> [Stored data entries]
---------------
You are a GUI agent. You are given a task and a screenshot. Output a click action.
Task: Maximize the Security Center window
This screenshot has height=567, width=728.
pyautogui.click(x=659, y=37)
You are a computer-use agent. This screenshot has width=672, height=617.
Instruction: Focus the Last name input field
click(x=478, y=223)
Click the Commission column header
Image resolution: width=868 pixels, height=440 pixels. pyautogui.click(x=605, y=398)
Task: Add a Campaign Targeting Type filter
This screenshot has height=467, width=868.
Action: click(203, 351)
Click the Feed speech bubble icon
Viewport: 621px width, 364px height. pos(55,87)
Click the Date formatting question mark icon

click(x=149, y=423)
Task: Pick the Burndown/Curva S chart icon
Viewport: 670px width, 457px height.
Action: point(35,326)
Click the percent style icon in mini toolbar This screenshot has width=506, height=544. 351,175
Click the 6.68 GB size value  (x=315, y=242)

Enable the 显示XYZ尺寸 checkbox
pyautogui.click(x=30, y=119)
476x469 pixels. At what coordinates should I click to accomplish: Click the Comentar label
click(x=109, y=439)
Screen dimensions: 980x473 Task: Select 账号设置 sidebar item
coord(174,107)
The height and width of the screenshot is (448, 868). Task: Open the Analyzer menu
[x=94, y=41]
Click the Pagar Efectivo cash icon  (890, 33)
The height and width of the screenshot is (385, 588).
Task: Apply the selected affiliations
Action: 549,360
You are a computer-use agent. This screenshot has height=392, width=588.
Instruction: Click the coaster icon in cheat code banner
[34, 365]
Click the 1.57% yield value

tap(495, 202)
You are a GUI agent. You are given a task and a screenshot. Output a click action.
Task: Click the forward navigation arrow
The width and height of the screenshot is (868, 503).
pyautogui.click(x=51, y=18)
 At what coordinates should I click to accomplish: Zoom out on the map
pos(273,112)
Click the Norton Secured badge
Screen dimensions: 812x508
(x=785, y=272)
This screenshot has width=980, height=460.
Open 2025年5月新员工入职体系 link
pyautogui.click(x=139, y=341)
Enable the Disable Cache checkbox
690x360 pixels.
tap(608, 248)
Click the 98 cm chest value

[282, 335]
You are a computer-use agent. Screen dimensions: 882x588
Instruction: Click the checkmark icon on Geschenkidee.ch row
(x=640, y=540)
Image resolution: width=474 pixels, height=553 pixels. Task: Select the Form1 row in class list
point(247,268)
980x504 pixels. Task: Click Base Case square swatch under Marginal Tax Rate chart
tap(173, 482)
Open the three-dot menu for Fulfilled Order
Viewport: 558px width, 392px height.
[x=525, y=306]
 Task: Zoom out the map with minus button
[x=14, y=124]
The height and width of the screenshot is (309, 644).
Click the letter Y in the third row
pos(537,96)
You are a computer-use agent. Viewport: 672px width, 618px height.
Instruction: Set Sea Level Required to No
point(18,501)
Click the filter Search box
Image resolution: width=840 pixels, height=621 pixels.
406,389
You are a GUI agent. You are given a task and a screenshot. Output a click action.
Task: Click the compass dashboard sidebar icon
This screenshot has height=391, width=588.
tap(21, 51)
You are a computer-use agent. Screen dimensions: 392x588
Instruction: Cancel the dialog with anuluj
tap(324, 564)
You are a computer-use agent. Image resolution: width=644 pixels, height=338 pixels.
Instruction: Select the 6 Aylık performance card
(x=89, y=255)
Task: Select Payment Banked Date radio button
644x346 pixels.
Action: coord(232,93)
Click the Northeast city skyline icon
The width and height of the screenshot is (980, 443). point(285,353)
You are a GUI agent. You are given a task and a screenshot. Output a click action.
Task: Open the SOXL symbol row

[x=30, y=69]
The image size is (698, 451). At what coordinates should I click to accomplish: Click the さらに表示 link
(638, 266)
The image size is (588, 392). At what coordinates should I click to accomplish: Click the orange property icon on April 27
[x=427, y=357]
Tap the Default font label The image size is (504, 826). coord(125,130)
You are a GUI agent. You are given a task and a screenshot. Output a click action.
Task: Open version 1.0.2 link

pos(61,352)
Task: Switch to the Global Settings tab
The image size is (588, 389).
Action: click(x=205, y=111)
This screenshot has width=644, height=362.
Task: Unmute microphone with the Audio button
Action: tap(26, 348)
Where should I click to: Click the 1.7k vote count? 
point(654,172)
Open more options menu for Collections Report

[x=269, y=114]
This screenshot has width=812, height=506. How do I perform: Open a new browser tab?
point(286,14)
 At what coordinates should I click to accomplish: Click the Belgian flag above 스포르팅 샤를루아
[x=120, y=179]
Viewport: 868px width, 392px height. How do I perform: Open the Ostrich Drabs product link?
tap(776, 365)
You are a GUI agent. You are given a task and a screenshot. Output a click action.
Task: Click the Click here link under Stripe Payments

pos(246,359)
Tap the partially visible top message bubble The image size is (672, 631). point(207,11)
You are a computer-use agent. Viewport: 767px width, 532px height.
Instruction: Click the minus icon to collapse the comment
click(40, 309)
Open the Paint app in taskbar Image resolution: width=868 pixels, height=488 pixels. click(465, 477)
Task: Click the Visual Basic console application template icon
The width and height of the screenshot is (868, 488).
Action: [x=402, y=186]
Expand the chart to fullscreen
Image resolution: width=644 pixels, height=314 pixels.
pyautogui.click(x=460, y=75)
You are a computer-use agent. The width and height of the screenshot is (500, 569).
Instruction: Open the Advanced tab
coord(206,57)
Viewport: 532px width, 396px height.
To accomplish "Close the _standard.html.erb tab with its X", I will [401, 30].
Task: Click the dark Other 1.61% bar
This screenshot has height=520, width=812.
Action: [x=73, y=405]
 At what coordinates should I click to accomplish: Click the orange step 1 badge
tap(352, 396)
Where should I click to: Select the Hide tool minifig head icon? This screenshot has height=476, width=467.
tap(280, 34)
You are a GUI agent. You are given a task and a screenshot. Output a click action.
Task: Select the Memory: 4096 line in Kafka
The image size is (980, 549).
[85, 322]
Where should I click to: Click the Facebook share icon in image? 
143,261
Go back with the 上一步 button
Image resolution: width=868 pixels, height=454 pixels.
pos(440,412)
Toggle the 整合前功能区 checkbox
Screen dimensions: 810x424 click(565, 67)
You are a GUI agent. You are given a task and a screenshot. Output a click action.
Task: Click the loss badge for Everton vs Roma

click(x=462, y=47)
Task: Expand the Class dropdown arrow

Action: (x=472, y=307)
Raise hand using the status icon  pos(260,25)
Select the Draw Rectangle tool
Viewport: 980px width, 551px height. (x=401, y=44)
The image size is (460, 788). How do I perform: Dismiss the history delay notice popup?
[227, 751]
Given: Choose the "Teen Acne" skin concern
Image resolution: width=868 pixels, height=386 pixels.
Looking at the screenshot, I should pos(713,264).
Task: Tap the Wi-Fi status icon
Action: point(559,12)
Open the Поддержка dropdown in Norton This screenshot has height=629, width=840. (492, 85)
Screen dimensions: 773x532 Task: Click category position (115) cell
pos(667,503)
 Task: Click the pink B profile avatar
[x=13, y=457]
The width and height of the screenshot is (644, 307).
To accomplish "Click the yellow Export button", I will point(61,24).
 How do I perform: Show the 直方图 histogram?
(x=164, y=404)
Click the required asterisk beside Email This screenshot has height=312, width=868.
---------------
Find "Norton" in the data above. Report each line where it appears.

Click the Norton Secured badge
Open the Поддержка dropdown in Norton This screenshot has height=629, width=840. (492, 85)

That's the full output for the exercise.